It seems neither do the banks.
Twitter Buyout Loans Get Bid at 60 Cents as Banks Sound Out Investors
Looks like Twitter is going to have problems getting any new products out the door because the privacy and compliance heads have left.
https://www.theverge.com/2022/11/10/...s-fine-warning
Also I was vastly off on the number of verified account pre Elon. It was only 400,000.
And to add to the pile on, Elon has a court date week. It’s a shareholder lawsuit over his $56 billion Tesla pay package. Although the plaintiff is just one person with 9 shares, the repercussions of a potential victory will be huge. I’m sure any pension/mutual/index fund that held Tesla stock will be pulling for him.
So the good news for him is that since he is rapidly losing money, his problems are going away?
As someone who enjoys spending time with my children and being actively engaged in their lives while they will still allow me to do so (they are not yet teenagers), I am still amazed that Musk has 10 children, given how much time he spends running around the world for Tesla, Twitter and everything else. I wonder whether he can pick most of them out of a lineup.
Just did some googling and max rate on unsecured looks like it is 11.75%, though I wouldn't swear to this. Which is still well below the current rate for similar deals. So it is the worst of both worlds - high enough that it is painful for Elon to pay, but low enough that the banks are taking a bath on it.
Morgan Stanley led the overall deal. I thought I saw somewhere that all the lenders held proportionate shares of all the tranches but I can’t find that again so not sure.
All of these banks were tripping over themselves to make Elon happy to get future banking business, and I think they also set rates when the deal was initially signed in the spring when the market was much stronger for these types of deals.
That's interesting. I mean, I'm fascinated by the way it's going, but I don't think that necessarily means it's a good thing for Twitter.

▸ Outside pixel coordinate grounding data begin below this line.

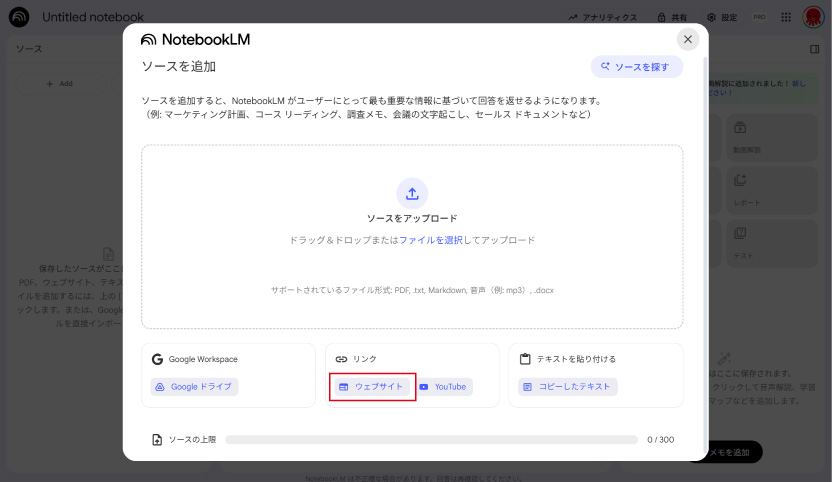Click the user profile avatar
The height and width of the screenshot is (482, 832).
(x=813, y=17)
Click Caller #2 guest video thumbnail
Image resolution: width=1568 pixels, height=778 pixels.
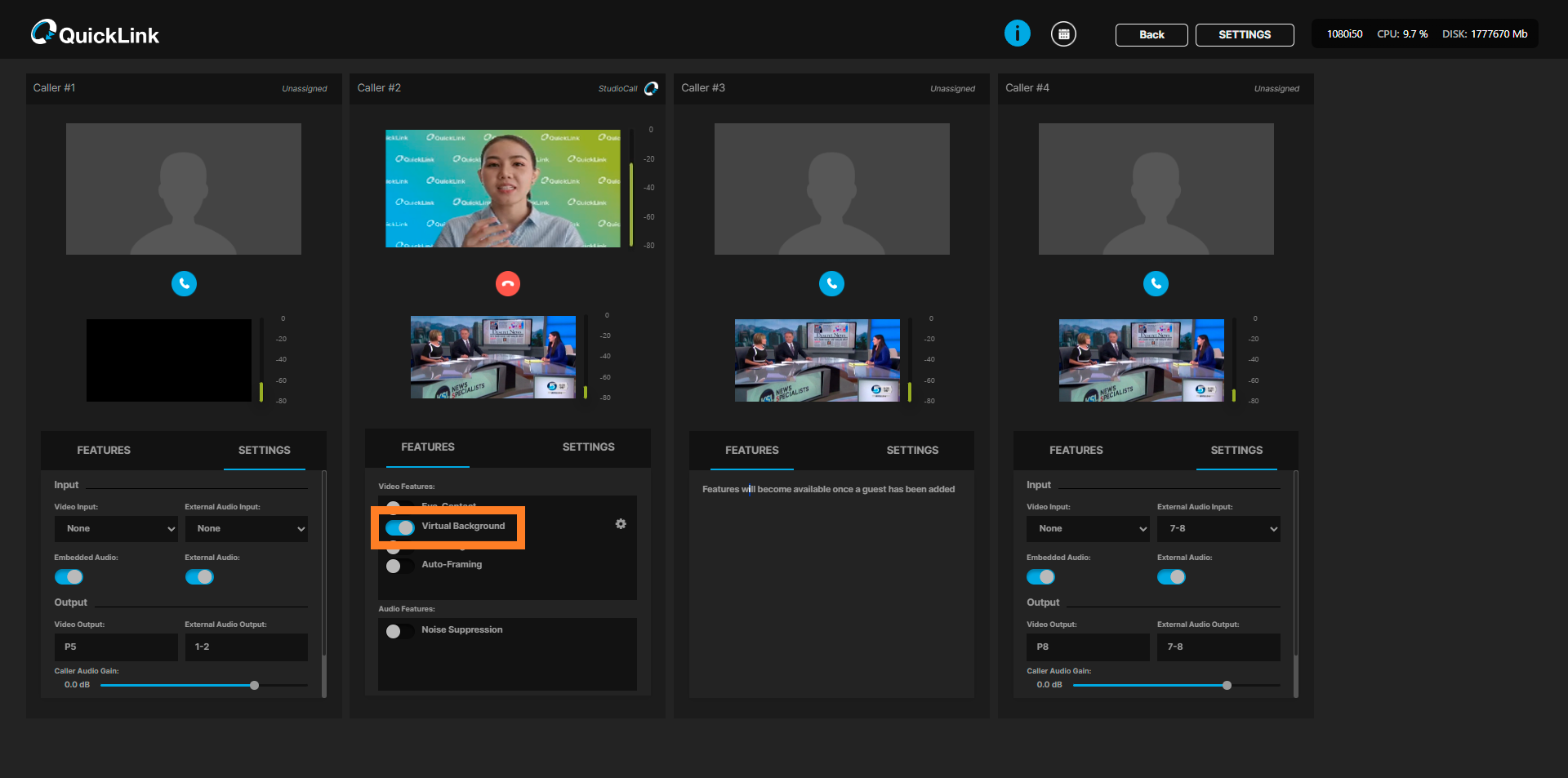coord(502,189)
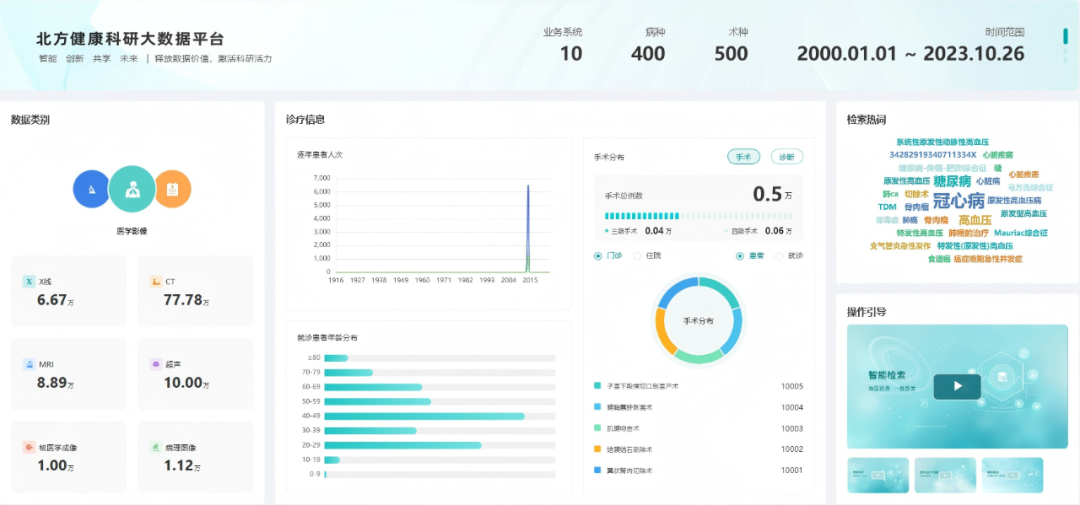Switch to the 诊断 tab
The width and height of the screenshot is (1080, 505).
point(787,157)
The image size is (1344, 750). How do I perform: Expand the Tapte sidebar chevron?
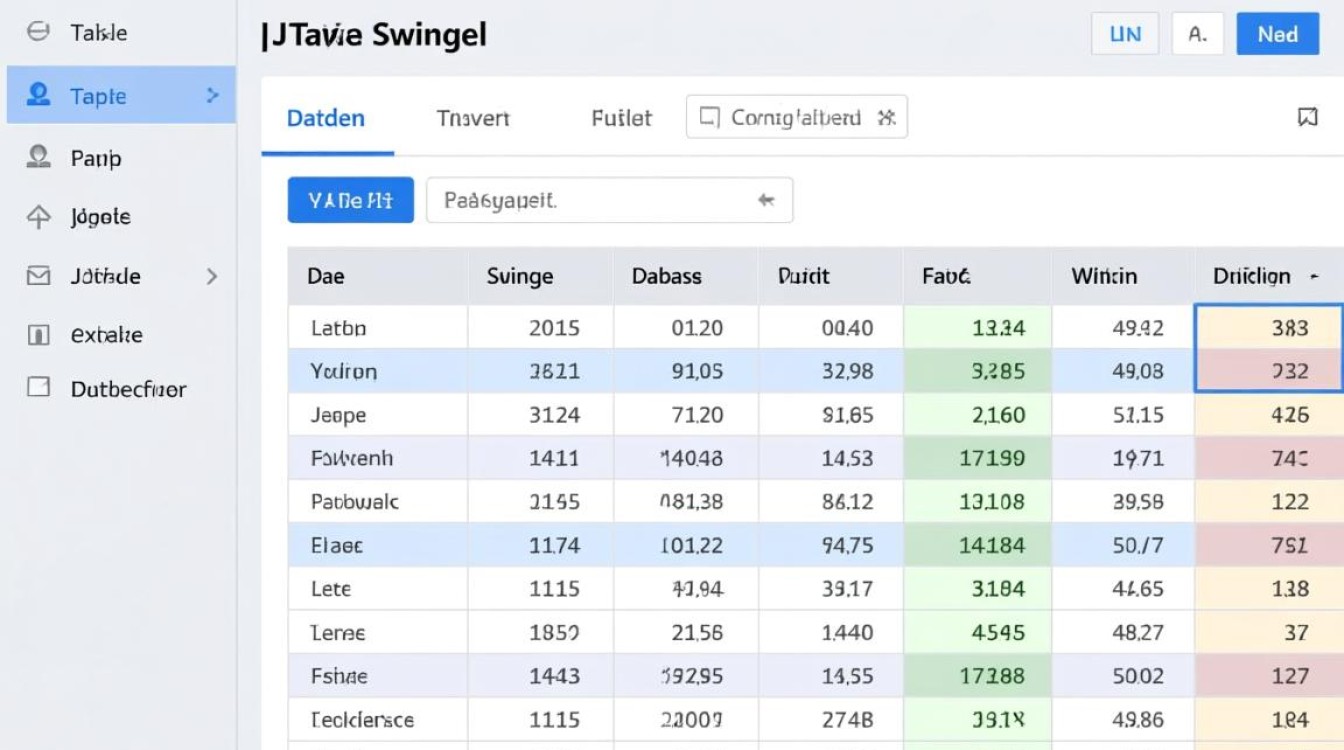point(212,95)
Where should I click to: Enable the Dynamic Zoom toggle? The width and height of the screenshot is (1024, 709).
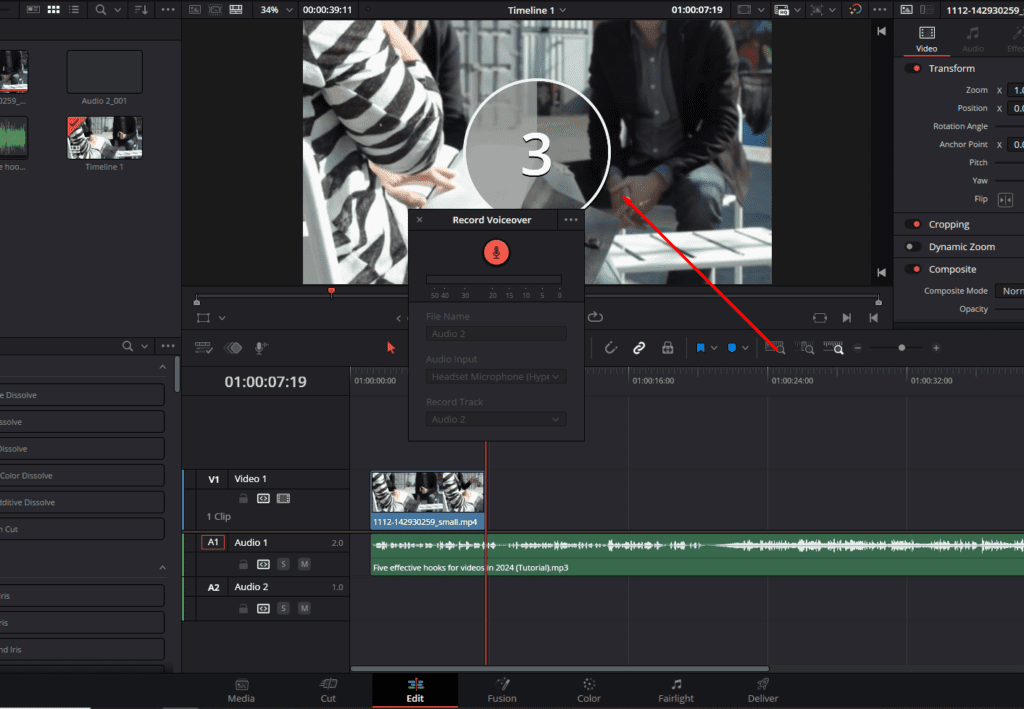(x=913, y=246)

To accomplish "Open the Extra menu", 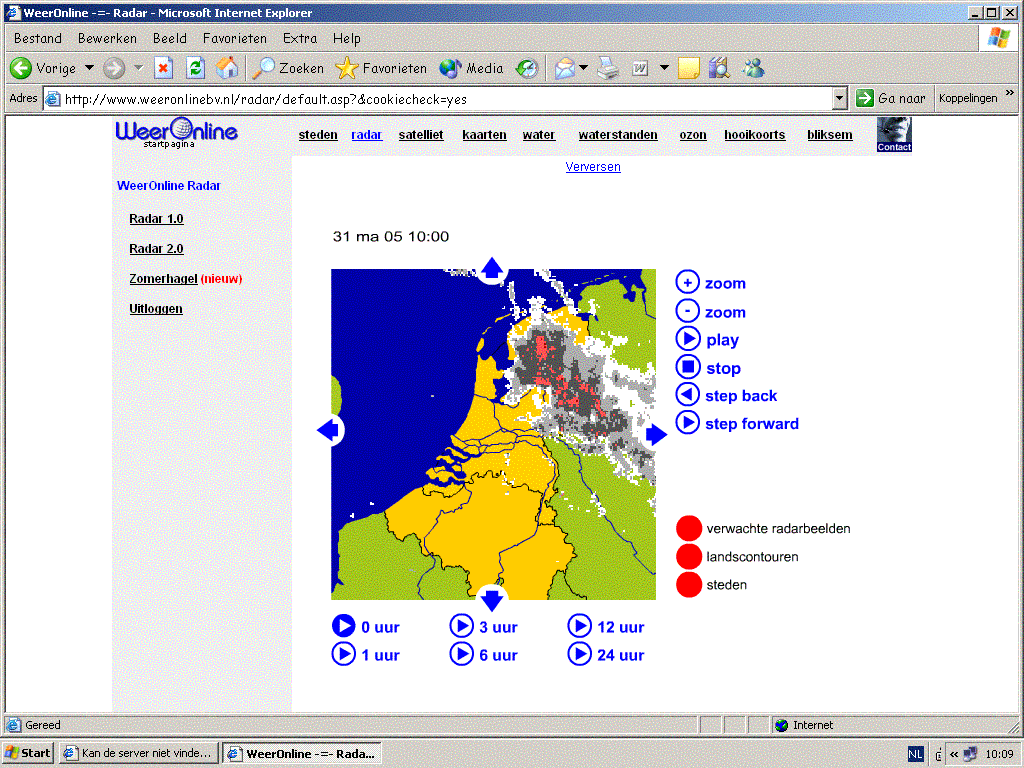I will pyautogui.click(x=300, y=39).
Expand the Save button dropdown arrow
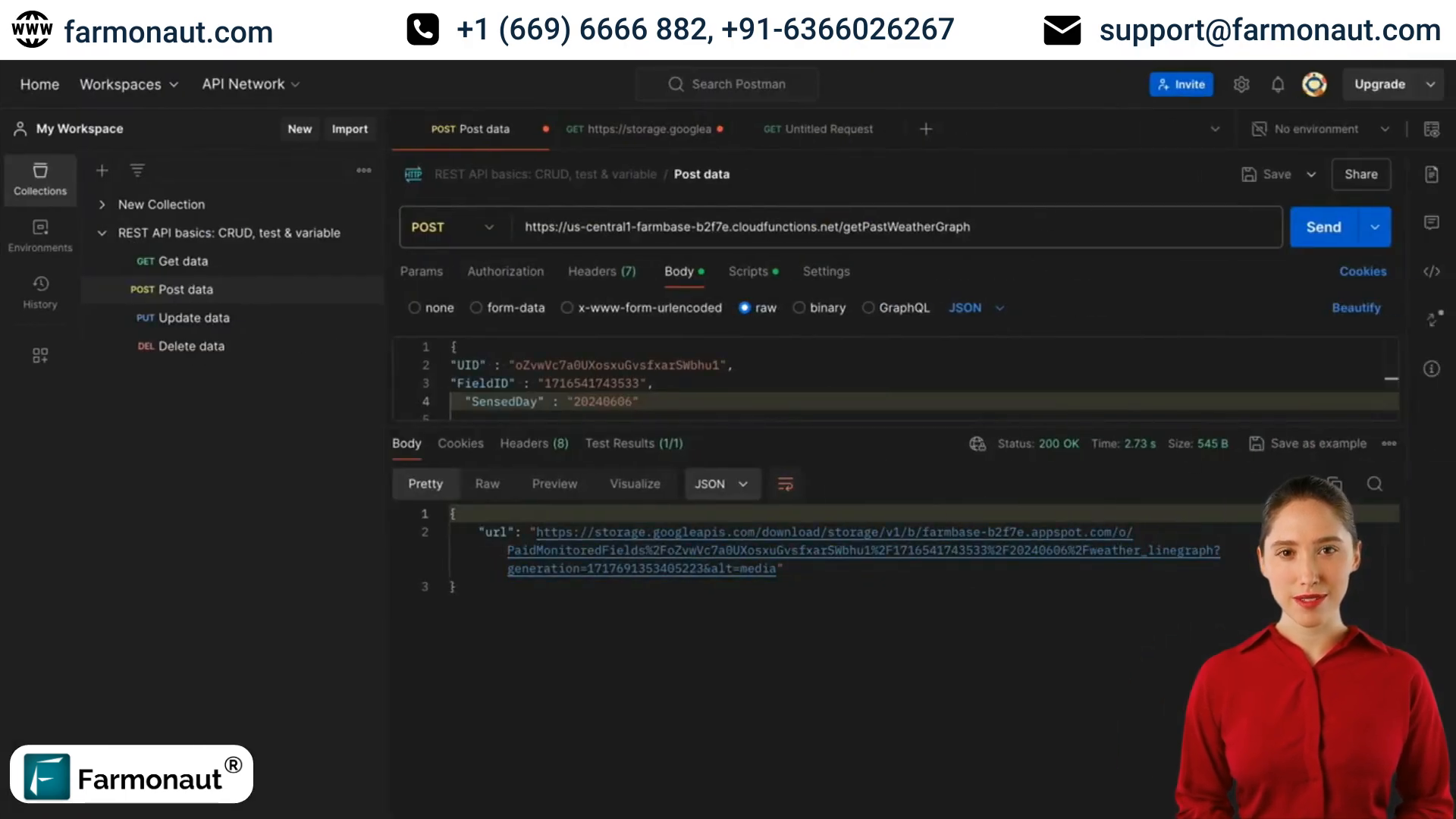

Some people are perfectly happy to watch an entity burn. For instance, what was the favorite Tar Heel season of the last 25 years for folks on this board?
I liked this:
FhTscq5WAAA3R3u.jpg
Amazing how some senior bankers do deals without the basics. A junior banker does a deal, one hundredth the size, and they’re expected to acquire, analyze, and discuss the borrower’s business plan and financials. A simple projected cash flow statement raises concerns. And, a junior would not expose the firm to massive interest rate risk but, instead, simply price the deal with an agreed benchmark spread.